**SOURCE PASSAGE:**

^^^^

With his voice gradually intensifying in volume, Malema said Zuma’s leadership had suppressed the voice of the youth and replaced democracy with dictatorship.
“We’ve seen intolerance. People are impatient with the youth, people do not appreciate new opinions. They suppress new opinions,” he said to thunderous applause from a packed hall at Wits University.
Malema reiterated the fight for “economic freedom”, warning against the risk of being managed by illiterates.
“We can’t have economic freedom managed by illiterates. That government will collapse... It will be on autopilot because you don’t know where to take this government,” he said.
“We need sophisticated men and men and women and that’s why education is very important.”
Moving into the future the leadership debate should not be about credentials but about whether a person could understand inflation, Malema said to applause and laughter.
He accused the ANC of being selective in its decisions, particularly pertaining to the disciplinary procedures instituted against youth league leaders.
Malema said the league was praised as being militant when it criticised certain individuals, but was condemned as ill-disciplined when criticising others.

^^^^

In the passage about Malema's speech, what does he say Zuma's leadership replaced democracy with? Rely only on the passage about Malema's speech.

**Dataset items:**
^^^^

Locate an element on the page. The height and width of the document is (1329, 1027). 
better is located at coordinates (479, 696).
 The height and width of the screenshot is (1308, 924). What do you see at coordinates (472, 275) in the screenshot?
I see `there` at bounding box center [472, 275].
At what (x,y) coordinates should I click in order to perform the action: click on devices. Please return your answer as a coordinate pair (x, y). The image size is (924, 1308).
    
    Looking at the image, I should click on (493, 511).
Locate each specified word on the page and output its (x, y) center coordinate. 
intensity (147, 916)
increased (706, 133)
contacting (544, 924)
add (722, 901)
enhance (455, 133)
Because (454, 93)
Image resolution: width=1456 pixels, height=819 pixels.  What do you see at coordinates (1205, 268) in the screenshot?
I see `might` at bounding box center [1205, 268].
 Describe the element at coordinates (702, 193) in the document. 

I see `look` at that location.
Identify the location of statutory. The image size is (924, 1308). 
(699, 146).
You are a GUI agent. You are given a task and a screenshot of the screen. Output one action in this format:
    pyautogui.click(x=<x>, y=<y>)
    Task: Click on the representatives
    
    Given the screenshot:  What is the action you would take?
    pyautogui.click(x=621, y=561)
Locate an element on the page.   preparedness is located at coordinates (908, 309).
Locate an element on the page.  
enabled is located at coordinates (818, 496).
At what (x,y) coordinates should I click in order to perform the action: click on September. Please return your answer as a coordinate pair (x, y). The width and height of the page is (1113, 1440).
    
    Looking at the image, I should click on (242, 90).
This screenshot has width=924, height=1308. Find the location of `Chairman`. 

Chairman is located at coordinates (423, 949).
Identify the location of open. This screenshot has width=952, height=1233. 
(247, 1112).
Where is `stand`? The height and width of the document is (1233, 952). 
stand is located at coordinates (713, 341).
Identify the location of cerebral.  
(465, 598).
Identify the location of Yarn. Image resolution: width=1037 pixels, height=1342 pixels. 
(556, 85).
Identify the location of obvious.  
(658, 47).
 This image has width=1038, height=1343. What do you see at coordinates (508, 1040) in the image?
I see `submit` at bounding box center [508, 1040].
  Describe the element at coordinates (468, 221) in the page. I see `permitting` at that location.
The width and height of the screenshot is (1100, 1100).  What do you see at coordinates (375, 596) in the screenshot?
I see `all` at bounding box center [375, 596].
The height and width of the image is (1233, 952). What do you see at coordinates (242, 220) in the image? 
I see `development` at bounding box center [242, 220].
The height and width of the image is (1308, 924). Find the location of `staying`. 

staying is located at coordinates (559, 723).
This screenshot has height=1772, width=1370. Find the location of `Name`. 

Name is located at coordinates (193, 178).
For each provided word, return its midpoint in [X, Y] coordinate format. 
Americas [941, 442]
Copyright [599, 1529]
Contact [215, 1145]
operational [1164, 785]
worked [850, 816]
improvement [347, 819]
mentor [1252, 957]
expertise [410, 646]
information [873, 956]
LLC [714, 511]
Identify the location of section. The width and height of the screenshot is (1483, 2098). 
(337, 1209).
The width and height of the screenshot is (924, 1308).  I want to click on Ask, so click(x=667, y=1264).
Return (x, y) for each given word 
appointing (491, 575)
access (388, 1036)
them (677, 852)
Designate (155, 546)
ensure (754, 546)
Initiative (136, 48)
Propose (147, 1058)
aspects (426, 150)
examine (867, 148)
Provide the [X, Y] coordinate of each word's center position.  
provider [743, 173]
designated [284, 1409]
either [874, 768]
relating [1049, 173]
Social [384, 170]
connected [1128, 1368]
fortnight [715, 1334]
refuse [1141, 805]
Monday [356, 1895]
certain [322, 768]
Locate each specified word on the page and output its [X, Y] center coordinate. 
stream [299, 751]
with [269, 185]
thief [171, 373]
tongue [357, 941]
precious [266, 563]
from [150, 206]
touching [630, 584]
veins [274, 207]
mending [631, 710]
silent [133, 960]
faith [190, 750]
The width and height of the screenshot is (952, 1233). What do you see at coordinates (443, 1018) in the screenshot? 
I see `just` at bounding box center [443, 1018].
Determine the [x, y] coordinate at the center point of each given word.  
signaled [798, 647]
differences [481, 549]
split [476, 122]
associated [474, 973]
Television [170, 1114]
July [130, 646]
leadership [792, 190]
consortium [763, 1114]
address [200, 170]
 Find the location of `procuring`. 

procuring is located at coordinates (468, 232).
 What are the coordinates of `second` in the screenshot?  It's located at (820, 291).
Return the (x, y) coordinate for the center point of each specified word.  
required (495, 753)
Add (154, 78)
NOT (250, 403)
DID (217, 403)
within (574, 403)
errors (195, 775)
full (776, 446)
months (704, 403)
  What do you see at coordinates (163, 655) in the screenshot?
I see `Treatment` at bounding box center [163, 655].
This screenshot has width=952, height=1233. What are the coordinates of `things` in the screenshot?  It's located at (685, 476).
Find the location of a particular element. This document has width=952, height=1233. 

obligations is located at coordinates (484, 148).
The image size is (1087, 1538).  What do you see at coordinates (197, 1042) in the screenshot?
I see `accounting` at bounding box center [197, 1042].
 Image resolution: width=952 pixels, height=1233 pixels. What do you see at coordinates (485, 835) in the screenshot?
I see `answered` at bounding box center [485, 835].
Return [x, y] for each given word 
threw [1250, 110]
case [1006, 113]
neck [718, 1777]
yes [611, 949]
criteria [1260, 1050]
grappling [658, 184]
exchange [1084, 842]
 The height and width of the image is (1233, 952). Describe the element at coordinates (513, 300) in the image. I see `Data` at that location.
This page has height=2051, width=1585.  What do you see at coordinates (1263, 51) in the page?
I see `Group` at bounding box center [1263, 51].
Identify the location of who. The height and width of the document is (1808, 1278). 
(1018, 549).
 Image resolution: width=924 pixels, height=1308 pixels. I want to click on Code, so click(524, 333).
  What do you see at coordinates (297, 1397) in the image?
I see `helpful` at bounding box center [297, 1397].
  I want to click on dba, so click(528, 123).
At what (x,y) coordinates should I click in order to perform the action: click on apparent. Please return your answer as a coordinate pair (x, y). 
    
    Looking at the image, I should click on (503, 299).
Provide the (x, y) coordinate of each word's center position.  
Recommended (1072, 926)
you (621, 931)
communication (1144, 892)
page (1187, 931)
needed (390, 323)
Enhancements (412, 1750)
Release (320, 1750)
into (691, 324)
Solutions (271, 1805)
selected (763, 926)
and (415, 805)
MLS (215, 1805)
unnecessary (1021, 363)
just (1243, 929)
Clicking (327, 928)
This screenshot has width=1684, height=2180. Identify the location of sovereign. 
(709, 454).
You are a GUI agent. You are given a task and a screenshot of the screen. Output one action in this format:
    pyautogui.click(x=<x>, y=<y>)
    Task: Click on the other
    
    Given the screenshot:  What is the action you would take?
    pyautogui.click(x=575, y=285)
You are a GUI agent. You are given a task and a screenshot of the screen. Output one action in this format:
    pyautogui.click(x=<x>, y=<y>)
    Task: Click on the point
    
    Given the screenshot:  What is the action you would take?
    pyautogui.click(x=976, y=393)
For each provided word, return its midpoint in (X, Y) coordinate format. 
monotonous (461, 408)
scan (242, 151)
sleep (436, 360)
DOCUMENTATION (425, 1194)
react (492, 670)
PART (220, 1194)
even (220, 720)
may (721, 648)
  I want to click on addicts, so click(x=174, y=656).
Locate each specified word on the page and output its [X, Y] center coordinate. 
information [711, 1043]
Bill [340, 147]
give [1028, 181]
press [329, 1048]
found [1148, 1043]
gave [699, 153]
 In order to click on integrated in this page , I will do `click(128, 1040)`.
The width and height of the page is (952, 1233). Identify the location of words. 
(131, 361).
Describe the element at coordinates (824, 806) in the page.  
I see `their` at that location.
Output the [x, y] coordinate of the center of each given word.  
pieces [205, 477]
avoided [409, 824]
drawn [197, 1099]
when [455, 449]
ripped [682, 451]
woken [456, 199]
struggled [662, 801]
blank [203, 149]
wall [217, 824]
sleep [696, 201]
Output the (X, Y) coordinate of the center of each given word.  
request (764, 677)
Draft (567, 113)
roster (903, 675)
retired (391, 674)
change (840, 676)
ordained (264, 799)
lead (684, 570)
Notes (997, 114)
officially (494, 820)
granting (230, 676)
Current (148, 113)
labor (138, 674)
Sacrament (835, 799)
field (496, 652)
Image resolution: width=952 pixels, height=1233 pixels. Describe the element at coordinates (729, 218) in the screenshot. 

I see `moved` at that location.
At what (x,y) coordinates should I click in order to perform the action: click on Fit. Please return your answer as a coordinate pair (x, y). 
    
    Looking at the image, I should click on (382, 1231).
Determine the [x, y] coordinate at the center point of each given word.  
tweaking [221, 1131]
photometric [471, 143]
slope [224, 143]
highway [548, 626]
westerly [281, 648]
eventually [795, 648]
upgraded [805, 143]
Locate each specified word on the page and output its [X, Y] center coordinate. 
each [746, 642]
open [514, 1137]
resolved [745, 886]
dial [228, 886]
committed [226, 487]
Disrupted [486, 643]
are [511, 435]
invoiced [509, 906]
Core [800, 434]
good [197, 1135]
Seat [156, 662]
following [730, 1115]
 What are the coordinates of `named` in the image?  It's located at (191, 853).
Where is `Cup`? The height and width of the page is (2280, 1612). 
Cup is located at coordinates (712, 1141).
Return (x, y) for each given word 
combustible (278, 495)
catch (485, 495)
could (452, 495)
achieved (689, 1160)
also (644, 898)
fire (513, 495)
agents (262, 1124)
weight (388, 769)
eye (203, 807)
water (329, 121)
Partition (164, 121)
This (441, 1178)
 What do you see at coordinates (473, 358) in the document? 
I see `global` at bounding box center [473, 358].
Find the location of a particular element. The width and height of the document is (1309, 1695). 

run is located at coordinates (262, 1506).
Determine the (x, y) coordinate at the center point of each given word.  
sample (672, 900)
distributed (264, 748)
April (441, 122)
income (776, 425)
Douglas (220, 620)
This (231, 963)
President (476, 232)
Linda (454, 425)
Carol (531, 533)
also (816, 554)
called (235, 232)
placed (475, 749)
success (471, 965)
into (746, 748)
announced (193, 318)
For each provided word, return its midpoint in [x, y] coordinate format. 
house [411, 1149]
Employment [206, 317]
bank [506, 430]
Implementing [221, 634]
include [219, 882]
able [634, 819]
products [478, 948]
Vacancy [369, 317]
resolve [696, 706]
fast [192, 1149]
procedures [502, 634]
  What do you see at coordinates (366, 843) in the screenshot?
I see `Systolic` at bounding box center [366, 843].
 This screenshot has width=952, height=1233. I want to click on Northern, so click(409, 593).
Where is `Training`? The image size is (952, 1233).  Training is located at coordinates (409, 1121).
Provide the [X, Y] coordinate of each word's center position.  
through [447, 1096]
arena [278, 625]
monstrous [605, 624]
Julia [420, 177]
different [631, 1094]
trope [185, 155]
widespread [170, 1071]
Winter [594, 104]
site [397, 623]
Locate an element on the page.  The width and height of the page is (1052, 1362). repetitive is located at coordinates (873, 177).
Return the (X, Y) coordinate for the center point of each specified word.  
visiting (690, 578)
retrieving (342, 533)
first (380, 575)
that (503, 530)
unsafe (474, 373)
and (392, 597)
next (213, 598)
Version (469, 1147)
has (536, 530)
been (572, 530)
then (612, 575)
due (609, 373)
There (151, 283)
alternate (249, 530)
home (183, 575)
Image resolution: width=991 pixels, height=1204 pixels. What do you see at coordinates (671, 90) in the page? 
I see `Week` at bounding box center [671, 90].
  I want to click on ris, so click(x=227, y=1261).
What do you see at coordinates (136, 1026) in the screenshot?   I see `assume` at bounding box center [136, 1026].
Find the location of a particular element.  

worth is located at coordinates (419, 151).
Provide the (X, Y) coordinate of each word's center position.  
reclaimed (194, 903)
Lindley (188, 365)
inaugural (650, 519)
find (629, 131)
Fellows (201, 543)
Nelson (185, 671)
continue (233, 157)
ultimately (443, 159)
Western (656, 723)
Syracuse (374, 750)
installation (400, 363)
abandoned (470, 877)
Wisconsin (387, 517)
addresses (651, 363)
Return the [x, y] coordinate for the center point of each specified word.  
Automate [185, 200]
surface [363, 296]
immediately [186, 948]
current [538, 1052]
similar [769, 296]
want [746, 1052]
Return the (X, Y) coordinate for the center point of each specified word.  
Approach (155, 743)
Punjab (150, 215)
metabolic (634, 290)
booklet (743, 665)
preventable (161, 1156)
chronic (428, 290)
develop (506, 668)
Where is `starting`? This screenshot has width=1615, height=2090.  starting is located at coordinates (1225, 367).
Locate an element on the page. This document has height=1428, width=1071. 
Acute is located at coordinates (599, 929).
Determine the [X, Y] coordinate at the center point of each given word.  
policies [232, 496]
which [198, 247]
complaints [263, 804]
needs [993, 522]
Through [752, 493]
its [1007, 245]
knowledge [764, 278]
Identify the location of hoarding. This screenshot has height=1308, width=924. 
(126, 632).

^^^^

**RESPONSE TO THIS TASK:** Dictatorship.